(SET TASK):
Copy word for word the lines of the items from the line containing "Task: Click the" through the last line of the items, omitting the pictures.

(DATA ENTRIES):

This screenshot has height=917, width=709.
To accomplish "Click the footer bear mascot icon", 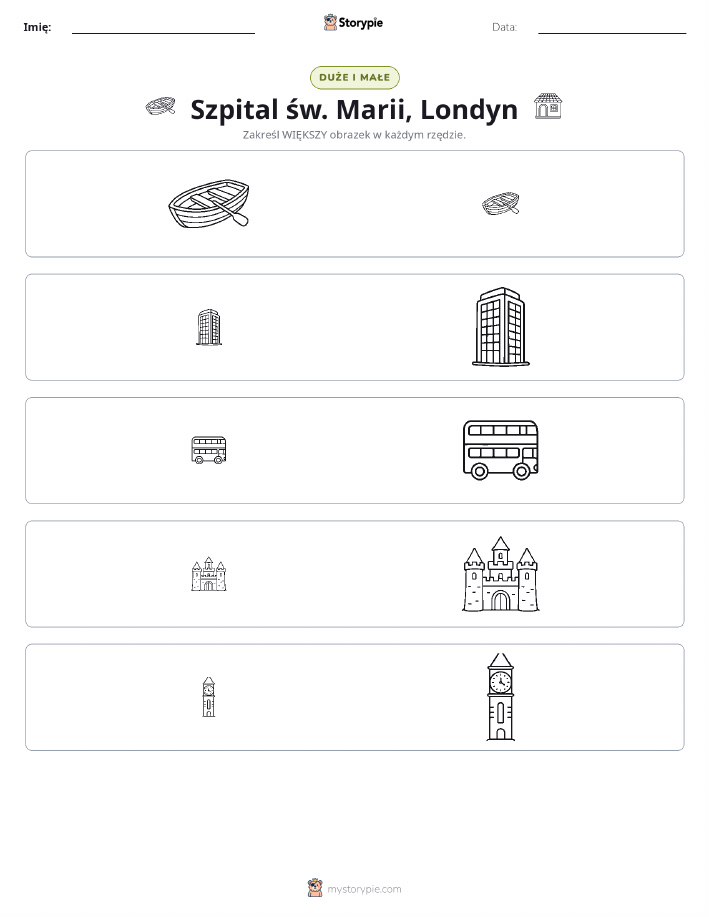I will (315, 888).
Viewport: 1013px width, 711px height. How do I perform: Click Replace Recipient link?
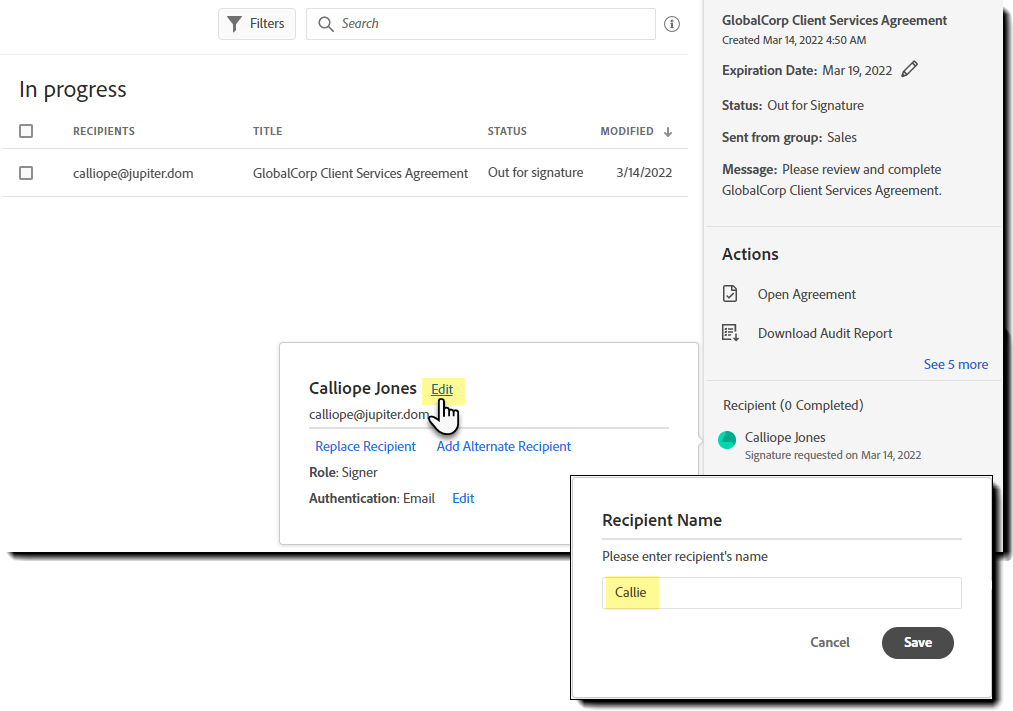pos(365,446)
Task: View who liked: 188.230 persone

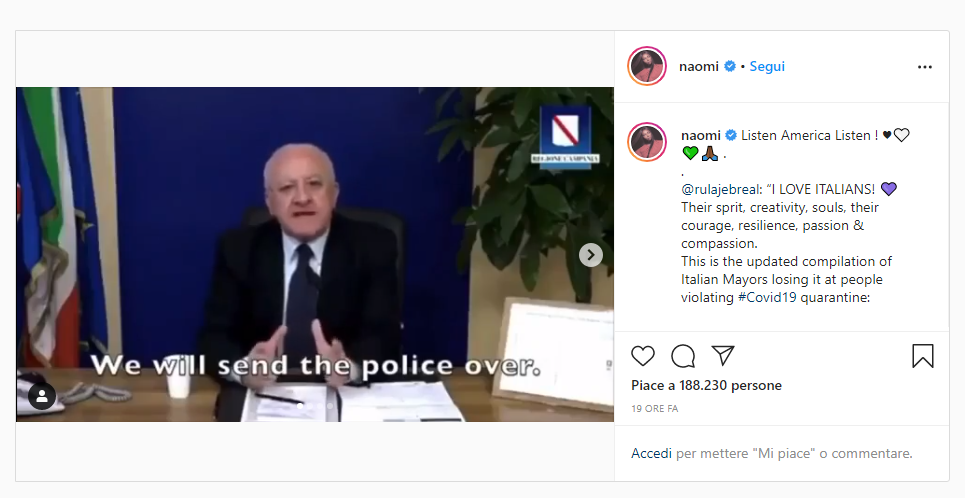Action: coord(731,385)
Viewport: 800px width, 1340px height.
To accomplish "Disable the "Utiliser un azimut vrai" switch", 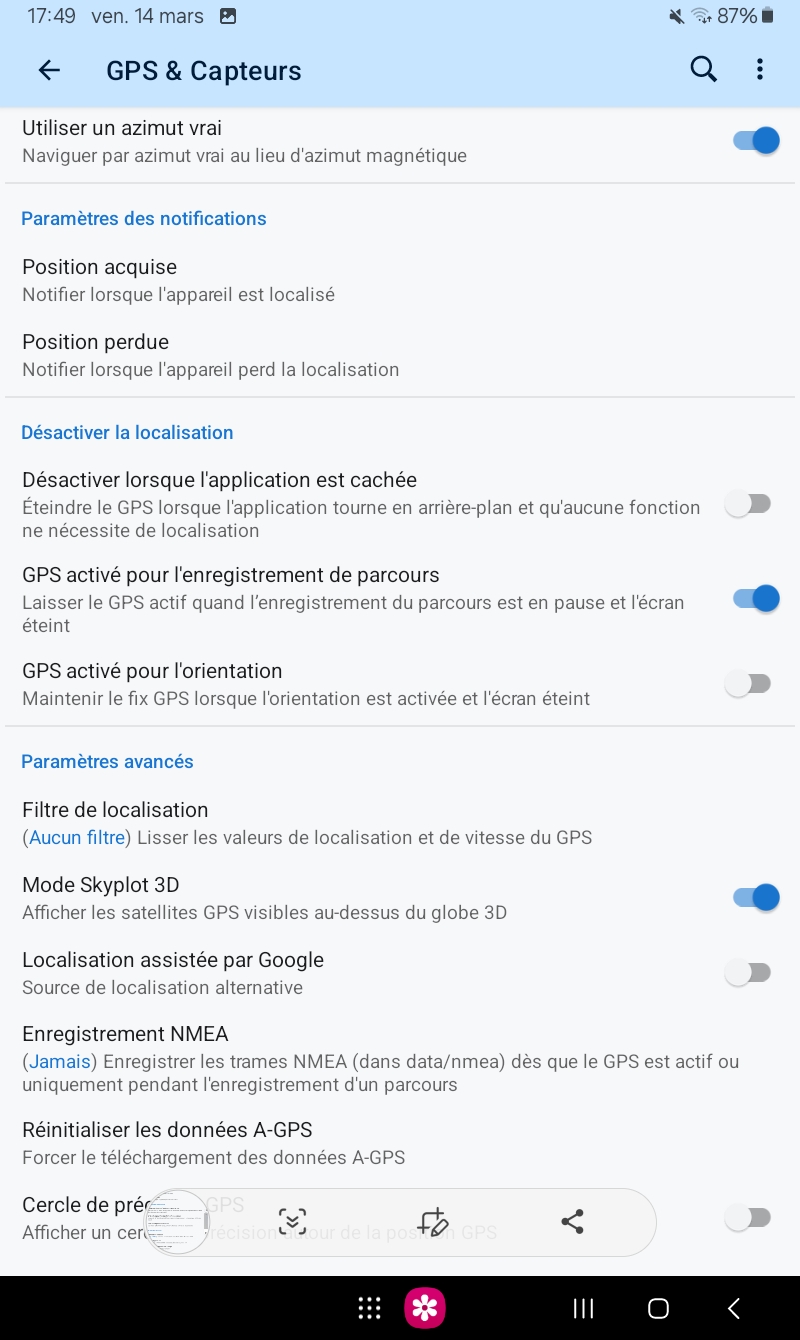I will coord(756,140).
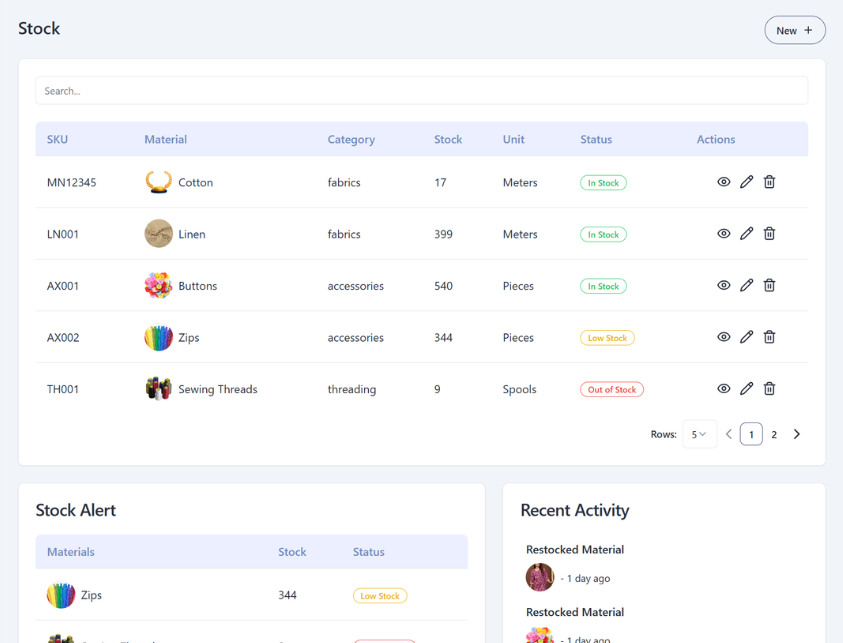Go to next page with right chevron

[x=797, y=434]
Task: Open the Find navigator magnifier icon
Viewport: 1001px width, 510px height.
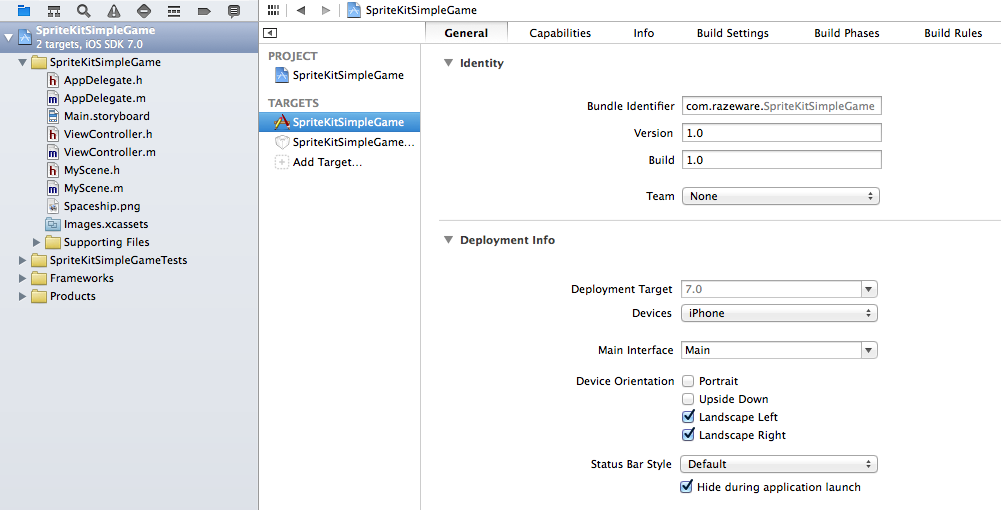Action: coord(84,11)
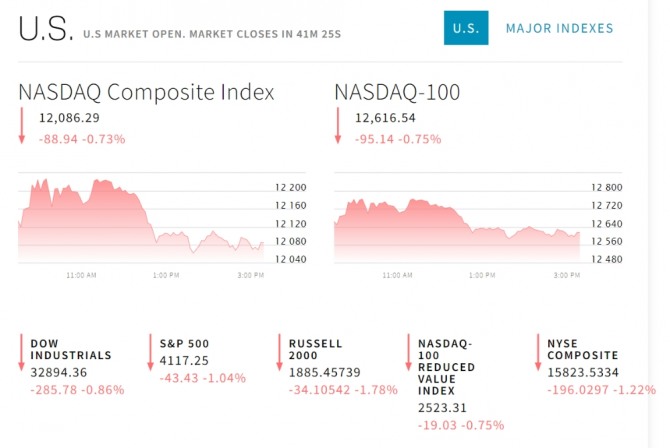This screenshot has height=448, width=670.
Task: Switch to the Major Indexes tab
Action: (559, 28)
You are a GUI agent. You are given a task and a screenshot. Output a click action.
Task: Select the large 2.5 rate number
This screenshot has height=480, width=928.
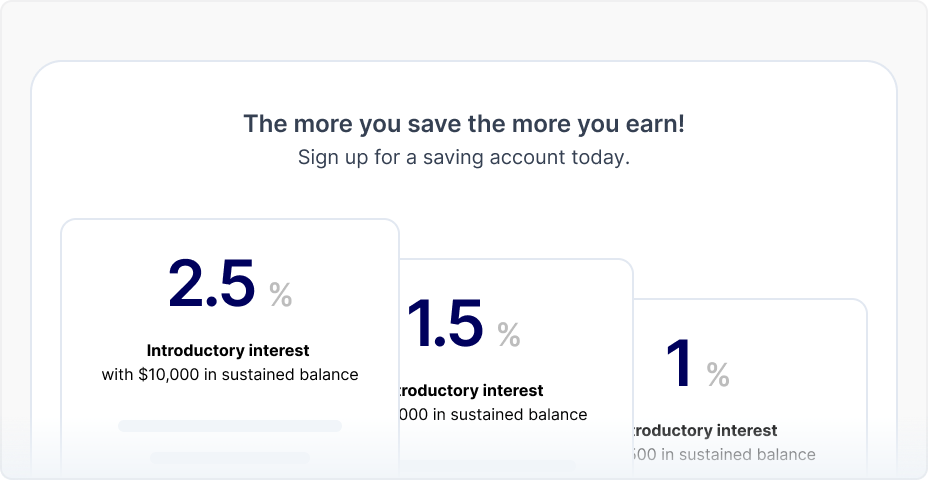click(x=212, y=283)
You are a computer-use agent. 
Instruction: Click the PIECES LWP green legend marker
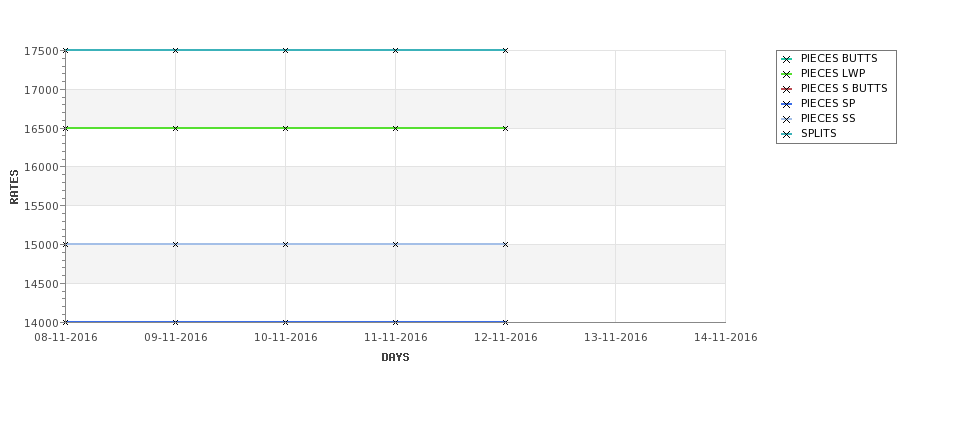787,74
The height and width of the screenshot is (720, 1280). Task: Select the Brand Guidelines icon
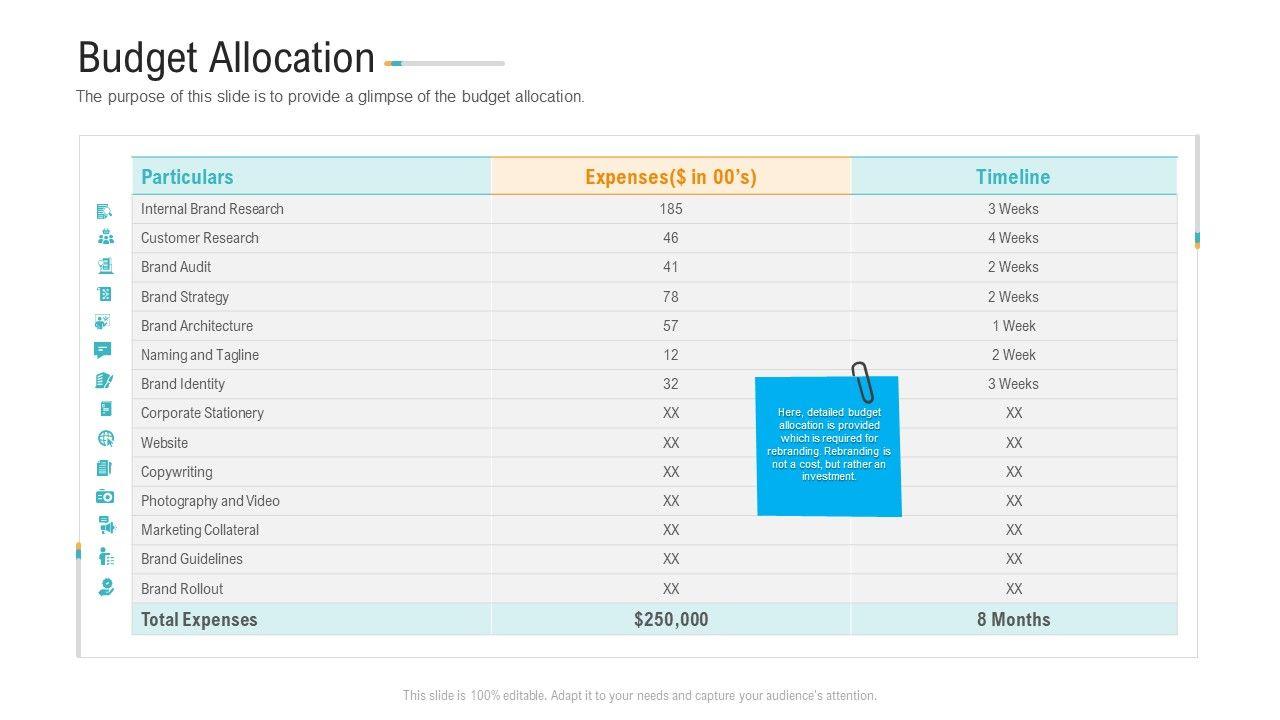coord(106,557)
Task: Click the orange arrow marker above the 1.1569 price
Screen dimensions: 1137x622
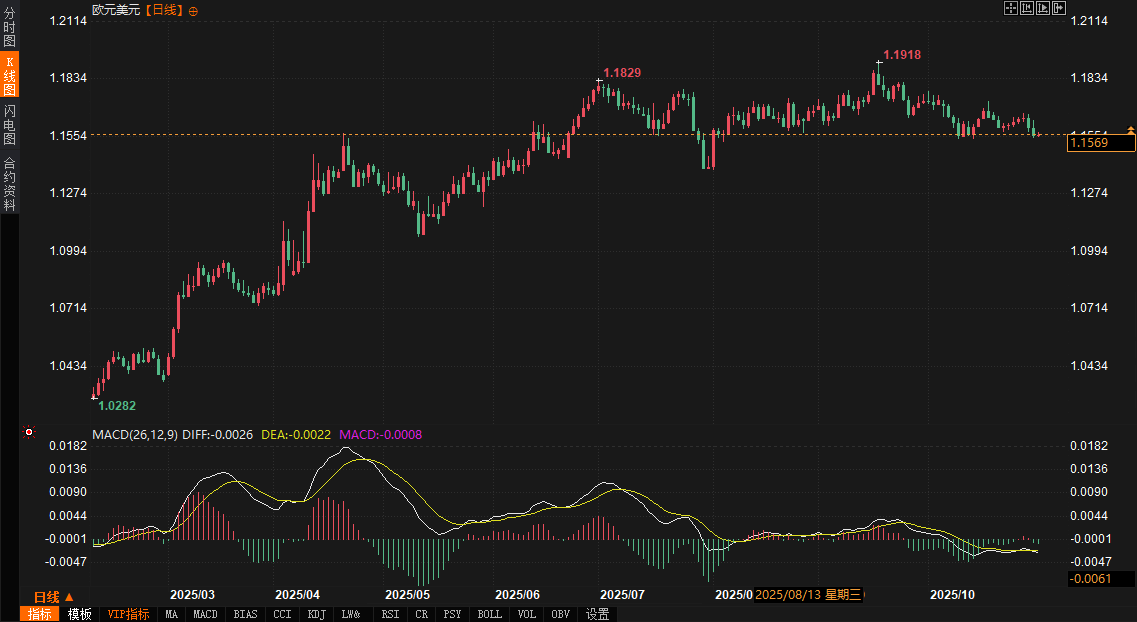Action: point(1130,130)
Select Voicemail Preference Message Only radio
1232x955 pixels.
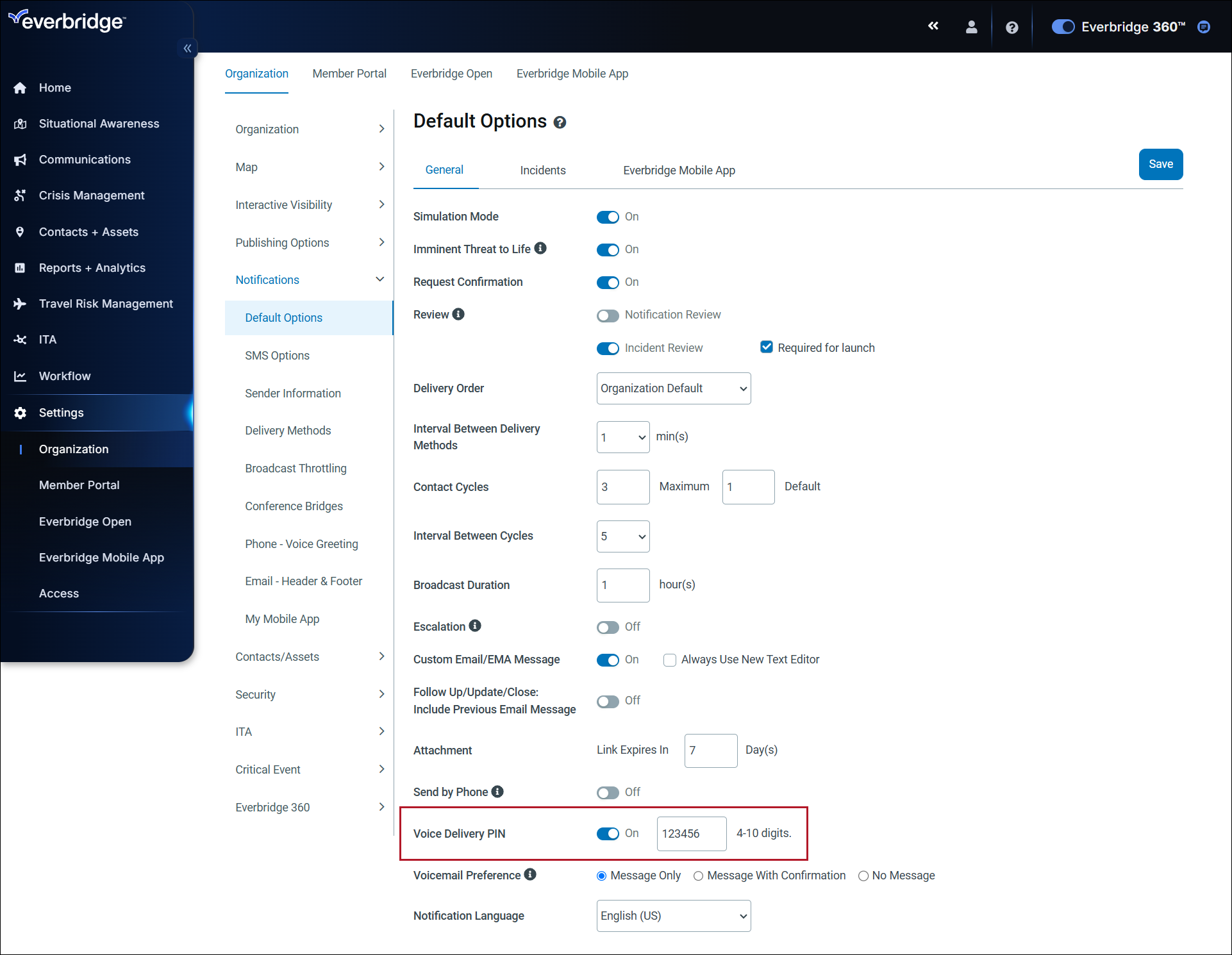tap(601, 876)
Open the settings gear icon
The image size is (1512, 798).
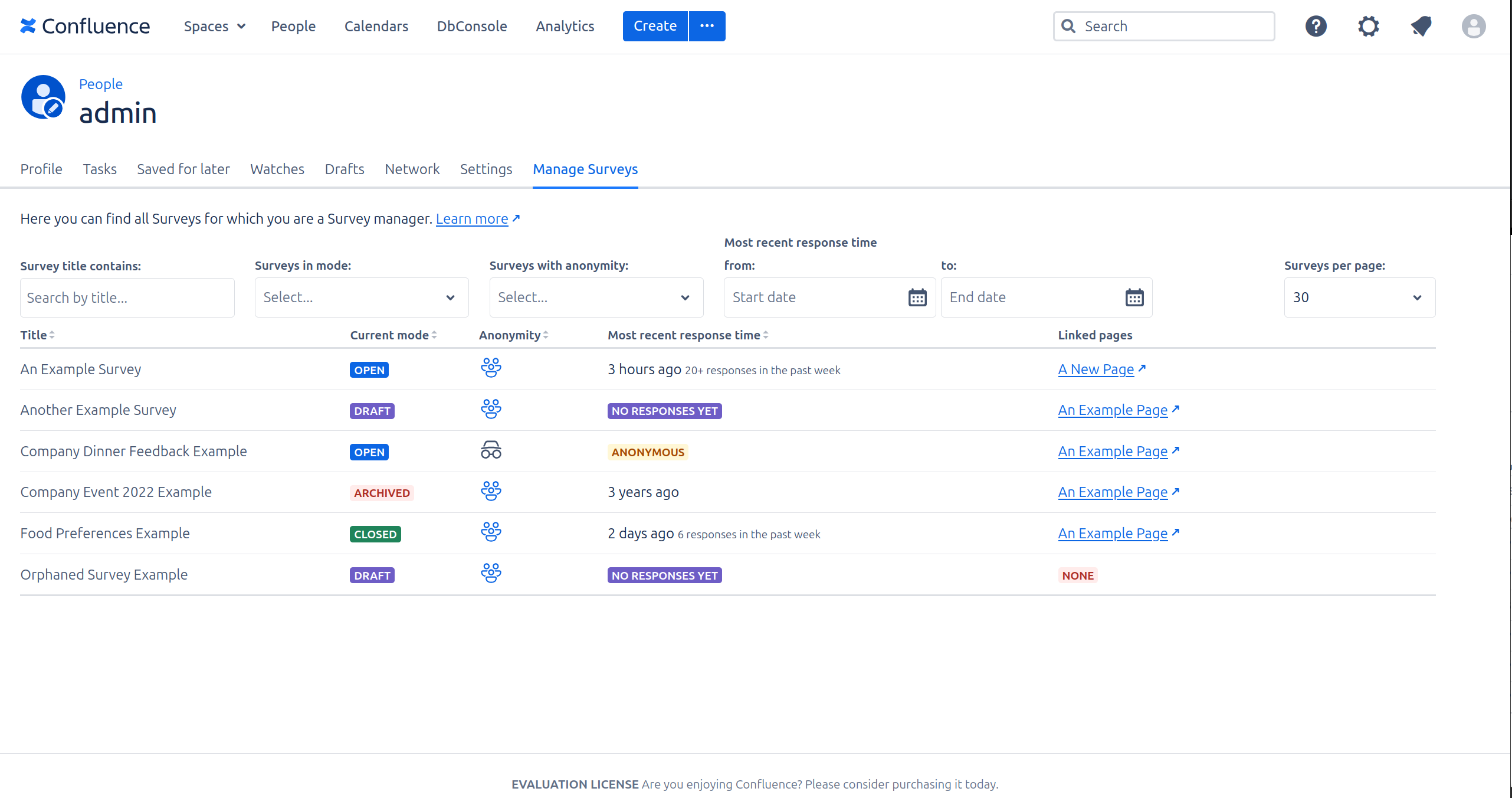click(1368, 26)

(TASK RESPONSE):
Task: Click the orange arrow marker above the 1.1569 price
Screen dimensions: 1137x622
Action: point(1130,130)
Select Voicemail Preference Message Only radio
1232x955 pixels.
tap(601, 876)
Open the settings gear icon
The image size is (1512, 798).
click(1368, 26)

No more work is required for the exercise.